A psicologia das personagens permanece muito afinada com esse influxo contextual. Assim, por mais que se elevem os sonhos das personagens – Thalia Rottweil Meissen, “ figura quase divina” (p. 60), entregando-se à vaidosa compenetração de “ moça-Virgem”, nesse seu “ Primeiro Palco”, ao qual se entregou de corpo, de mente e de sentimento ou Maria que, do “ Brincando-de-Parecer”, sente abrir-se o atrativo do circo aliciando para horizontes infindáveis e a segunda Thalia de Camargo Raposo sugere apenas “O Recomeço”; – elas sentem os sonhos se confinarem nos limites dos seus horizontes, até que, “ao pisar no palco de estréia, Theodora desencarnou” (p.147). O casal Anna/Hans mantém, por toda a narrativa, postura de dignidade, harmonia, respeito e sensibilidade quase exemplares: ”Hans confessava aos tios que toda a sua força vinha da energia, do vigor e do companheirismo de Anna. Habituara-se a consultá-la sempre, mesmo sobre política”. Por exemplo, quando o “marujo” atrevido busca Hans para pedir Thalia, encontrando direta resistência nesse “homem de ferro”, a “habilidade inata” de Anna sempre desembaraça as situações. Quando Hans toma consciência do muito trabalho e pouco lazer no seu território e se iniciam as representações teatrais, Anna revela facetas inusitadas de personalidade, com toda aprovação de Hans. Os encontros de Maria com Raul exigem habilidades muitas dos avós, que sempre se harmonizam nas suas opiniões. Finalmente, quando Hans, aos 80 anos, morre e no seu sepultamento acontece acompanhamento nunca visto, Anna volta-se, com sensibilidade e ternura, para rever o passado, mas sempre com olhar unilateral, buscando Hans... “E como Hans não veio, ela foi ao seu encontro”, também descansando (p. 139).

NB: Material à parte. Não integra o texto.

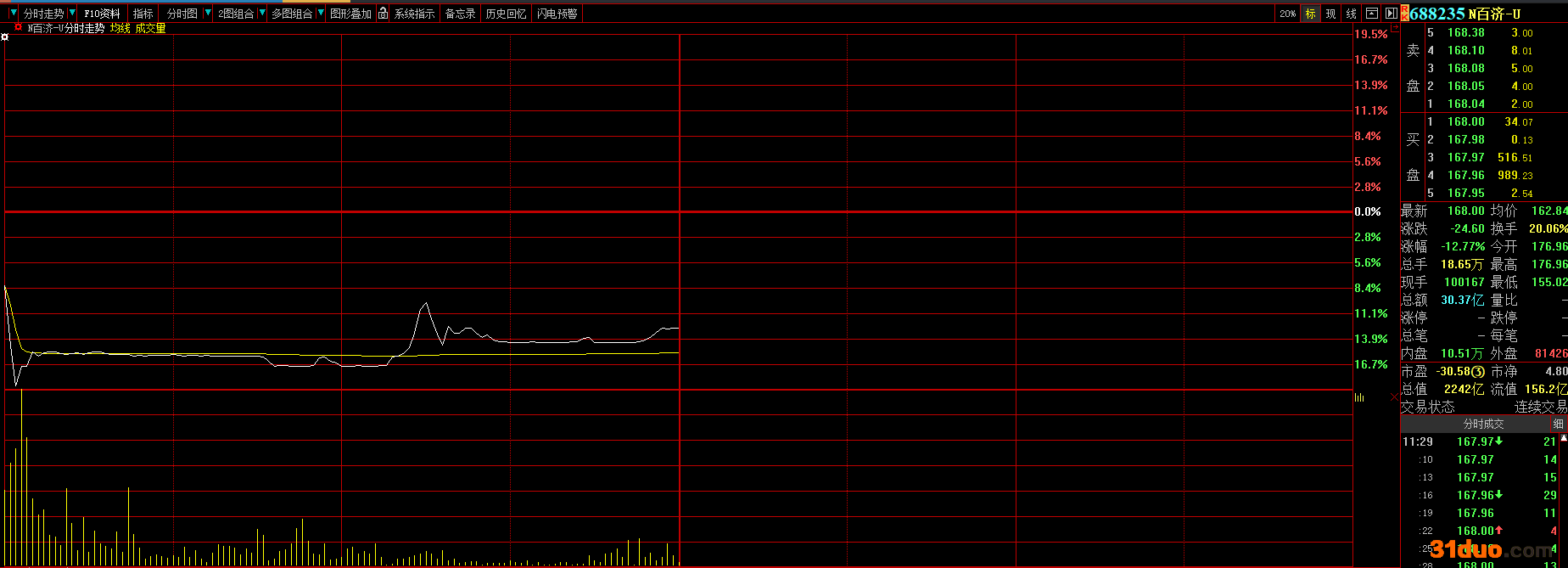Viewport: 1568px width, 568px height.
Task: Click the small yellow bar chart icon
Action: point(1359,397)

Não obstante o título do romance ressaltar Thalia, a primeira retornando através da segunda, no “Recomeço”, definindo a circularidade cíclica, a presença que subjaz indelével, embora não ostensiva, é a de Anna. Se o marido Hans conduz o desenvolvimento sócio-político, deve-se creditar à atuação discreta mas lúcida de Anna todo esse desdobrar do universo feminino que a narrativa tão bem conduz. Não é romance de reivindicações feministas, não é narrativa que busque explorar efeitos sentimentalistas – possíveis até a partir de certos acontecimentos, não tenciona sua forma privilegiar malabarismos estruturalistas; trata-se, antes, de criar um relato envolvente, no qual avulta como grande personagem a comunidade familiar de imigrantes alemães, num definido e restrito espaço: a freguesia de Tijucas. Inegavelmente impõe-se ao leitor, ao final, um sentimento de nostalgia, num misto de satisfação e de saudade, ao evocar tempos e ambientes que a esfuziante tecnologia moderna baniu do universo. Também nesse romance impõem-se as considerações de Adonias Filho de que a romancista “mantém as janelas abertas. Muito o que se enxergar, efetivamente, através dessas janelas”.

Lauro Junkes



(Este é o segundo dos 3 textos escritos por Lauro Junkes que constituem um ensaio intitulado Ruth Laus sempre, publicado por ocasião dos 80 anos de Ruth. Foram aqui desdobrados para facilitar a leitura neste Memorial em forma de Blog.)

* Lauro Junkes é presidente da Academia Catarinense de Letras e integra o Conselho Estadual de Cultura de Santa Catarina. Bacharel em Direito com mestrado em Literatura e doutorado em Linguística é professor da UFSC.